[Data excerpts]
++++++++++
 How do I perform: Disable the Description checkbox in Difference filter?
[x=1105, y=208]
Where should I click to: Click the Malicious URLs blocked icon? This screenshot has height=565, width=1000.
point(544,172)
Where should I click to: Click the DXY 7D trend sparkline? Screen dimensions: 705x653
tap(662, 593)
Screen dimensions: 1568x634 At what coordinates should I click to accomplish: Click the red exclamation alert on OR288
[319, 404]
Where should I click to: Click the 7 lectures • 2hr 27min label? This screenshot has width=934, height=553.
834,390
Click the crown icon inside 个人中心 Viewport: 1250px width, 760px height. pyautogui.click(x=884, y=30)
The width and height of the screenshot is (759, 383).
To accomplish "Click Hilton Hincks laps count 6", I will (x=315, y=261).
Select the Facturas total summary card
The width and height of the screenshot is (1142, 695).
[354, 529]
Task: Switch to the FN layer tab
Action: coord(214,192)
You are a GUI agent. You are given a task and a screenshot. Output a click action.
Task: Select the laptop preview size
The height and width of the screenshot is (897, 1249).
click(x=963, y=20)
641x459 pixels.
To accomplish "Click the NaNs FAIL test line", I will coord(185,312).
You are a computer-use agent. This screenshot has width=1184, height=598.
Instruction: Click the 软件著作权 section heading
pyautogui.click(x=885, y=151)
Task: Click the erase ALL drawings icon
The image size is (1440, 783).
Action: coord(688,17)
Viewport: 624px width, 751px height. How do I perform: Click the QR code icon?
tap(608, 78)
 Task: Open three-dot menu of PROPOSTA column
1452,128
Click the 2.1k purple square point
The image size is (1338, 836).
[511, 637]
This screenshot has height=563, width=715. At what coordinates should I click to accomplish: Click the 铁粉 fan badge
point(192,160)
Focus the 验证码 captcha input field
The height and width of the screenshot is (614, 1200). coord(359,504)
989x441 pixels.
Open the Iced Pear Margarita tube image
++++++++++
[Brief] However many lines the data holds, return each one exactly.

[Answer for the task]
 How do I perform: Disable the Description checkbox in Difference filter?
[x=1105, y=208]
Where should I click to: Click the Malicious URLs blocked icon? This screenshot has height=565, width=1000.
point(544,172)
Where should I click to: Click the DXY 7D trend sparkline? Screen dimensions: 705x653
tap(662, 593)
Screen dimensions: 1568x634 At what coordinates should I click to accomplish: Click the red exclamation alert on OR288
[319, 404]
Where should I click to: Click the 7 lectures • 2hr 27min label? This screenshot has width=934, height=553.
834,390
Click the crown icon inside 个人中心 Viewport: 1250px width, 760px height. pyautogui.click(x=884, y=30)
The width and height of the screenshot is (759, 383).
To accomplish "Click Hilton Hincks laps count 6", I will (x=315, y=261).
Select the Facturas total summary card
The width and height of the screenshot is (1142, 695).
[354, 529]
Task: Switch to the FN layer tab
Action: coord(214,192)
You are a GUI agent. You are given a task and a screenshot. Output a click action.
Task: Select the laptop preview size
The height and width of the screenshot is (897, 1249).
click(x=963, y=20)
641x459 pixels.
To accomplish "Click the NaNs FAIL test line", I will coord(185,312).
You are a computer-use agent. This screenshot has width=1184, height=598.
Instruction: Click the 软件著作权 section heading
pyautogui.click(x=885, y=151)
Task: Click the erase ALL drawings icon
The image size is (1440, 783).
Action: coord(688,17)
Viewport: 624px width, 751px height. How do I perform: Click the QR code icon?
tap(608, 78)
 Task: Open three-dot menu of PROPOSTA column
1452,128
Click the 2.1k purple square point
The image size is (1338, 836).
[511, 637]
This screenshot has height=563, width=715. At what coordinates should I click to accomplish: Click the 铁粉 fan badge
point(192,160)
Focus the 验证码 captcha input field
The height and width of the screenshot is (614, 1200). coord(359,504)
989x441 pixels.
Open the Iced Pear Margarita tube image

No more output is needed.